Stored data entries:
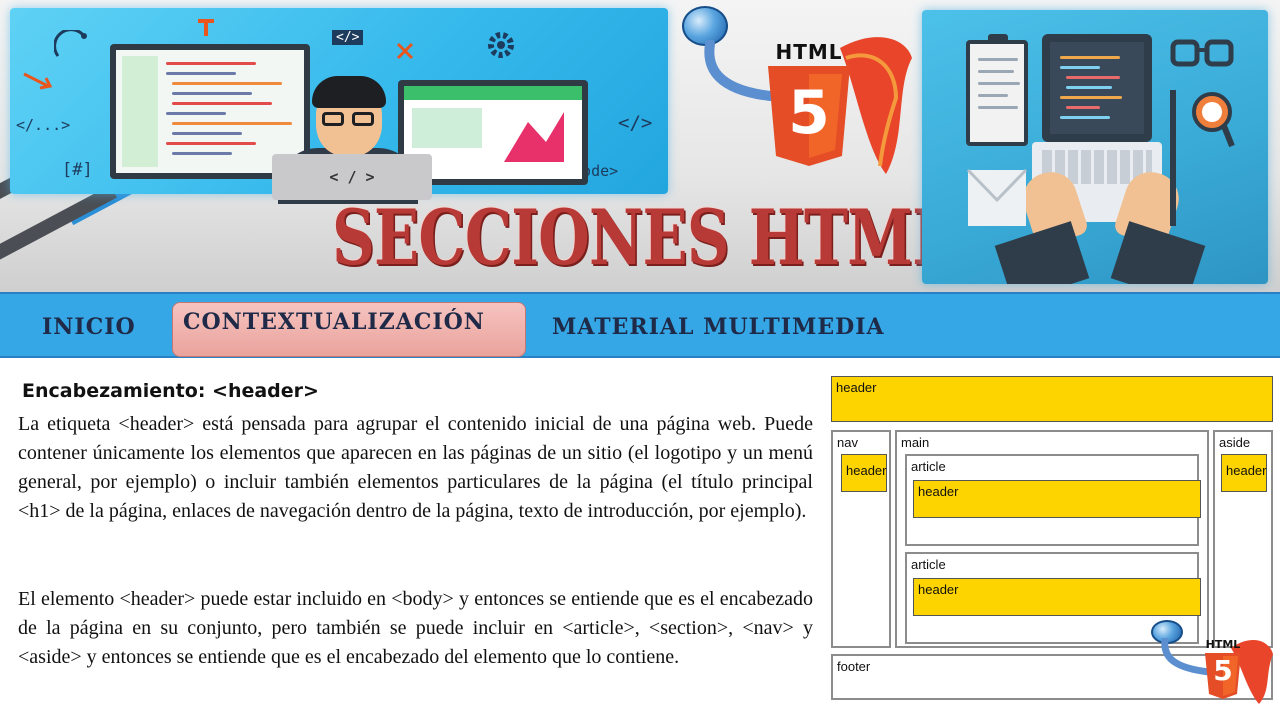 This screenshot has height=720, width=1280. What do you see at coordinates (864, 473) in the screenshot?
I see `diagram-nav-header: header` at bounding box center [864, 473].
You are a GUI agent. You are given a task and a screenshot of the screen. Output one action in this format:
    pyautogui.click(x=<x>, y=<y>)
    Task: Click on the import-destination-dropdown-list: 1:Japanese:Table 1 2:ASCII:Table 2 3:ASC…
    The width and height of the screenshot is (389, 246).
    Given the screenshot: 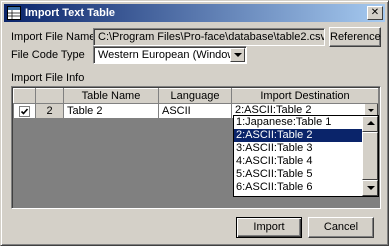 What is the action you would take?
    pyautogui.click(x=306, y=156)
    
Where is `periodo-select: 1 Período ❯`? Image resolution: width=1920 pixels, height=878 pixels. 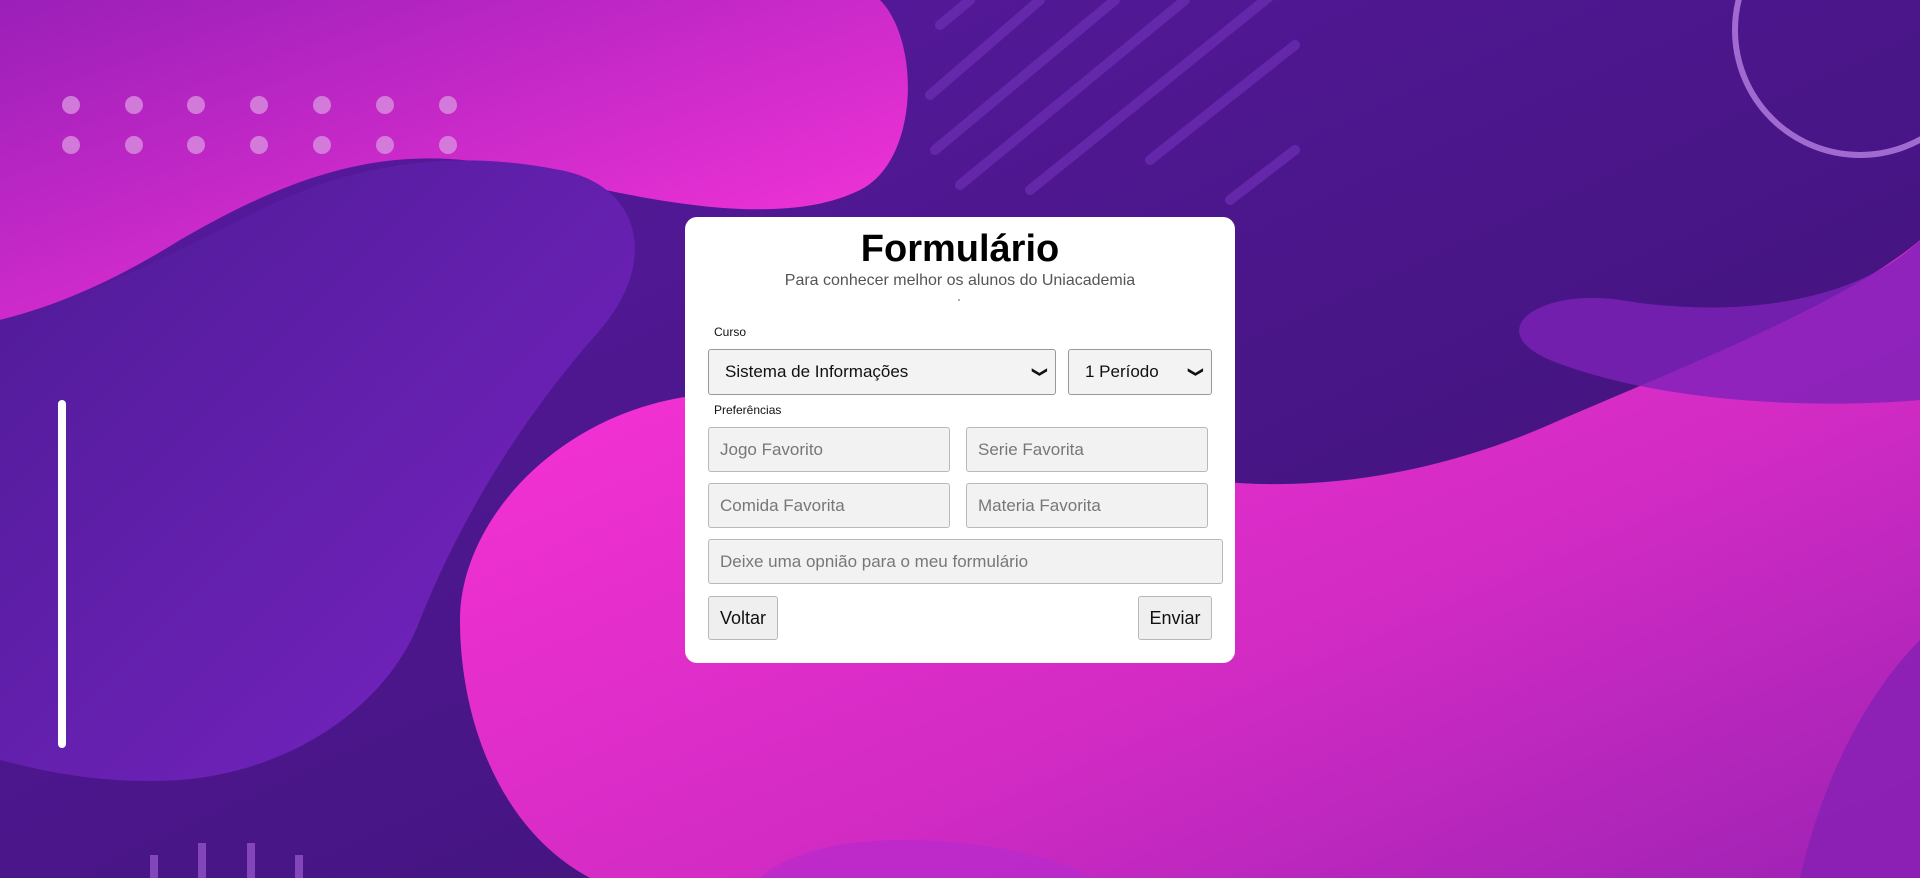
periodo-select: 1 Período ❯ is located at coordinates (1140, 372).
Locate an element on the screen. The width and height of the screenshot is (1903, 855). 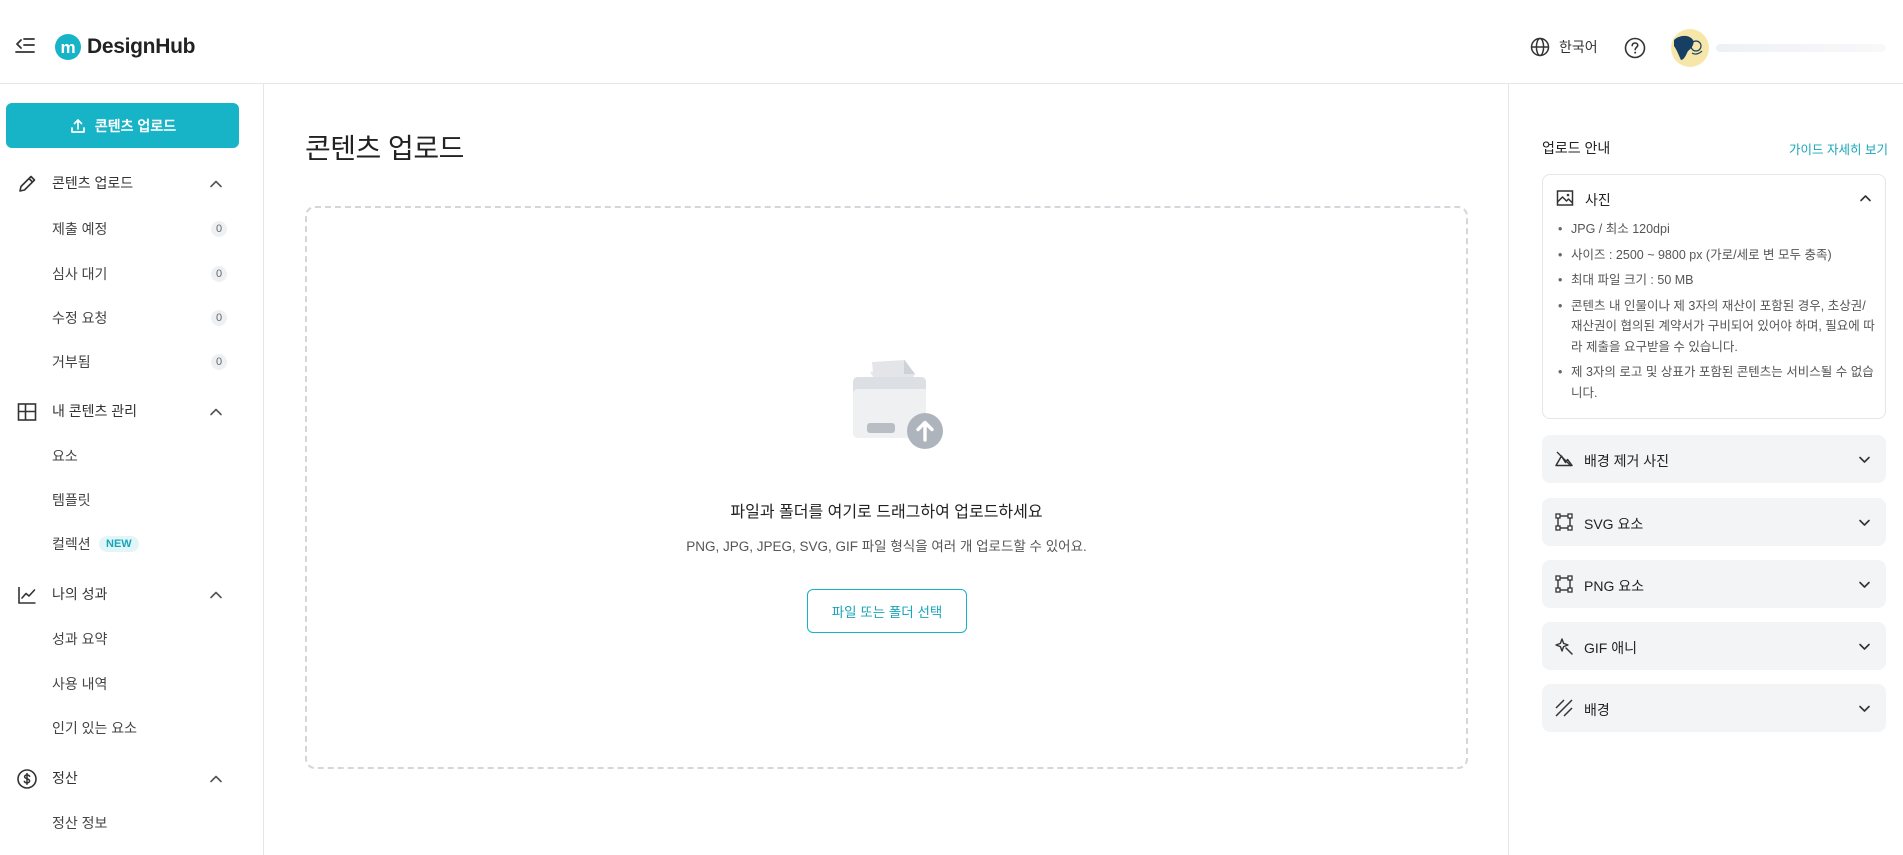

Exercise details:
Update the lines from the one containing "pixels, height=878 pixels." through the end of the records, inclusive, replacing "Image resolution" with "Screen size" and keeping everything else unchanged. Leave the pictures out of your answer.

Output:
Where is `periodo-select: 1 Período ❯`? Screen size: width=1920 pixels, height=878 pixels. 
periodo-select: 1 Período ❯ is located at coordinates (1140, 372).
Locate an element on the screen. The width and height of the screenshot is (1903, 855). 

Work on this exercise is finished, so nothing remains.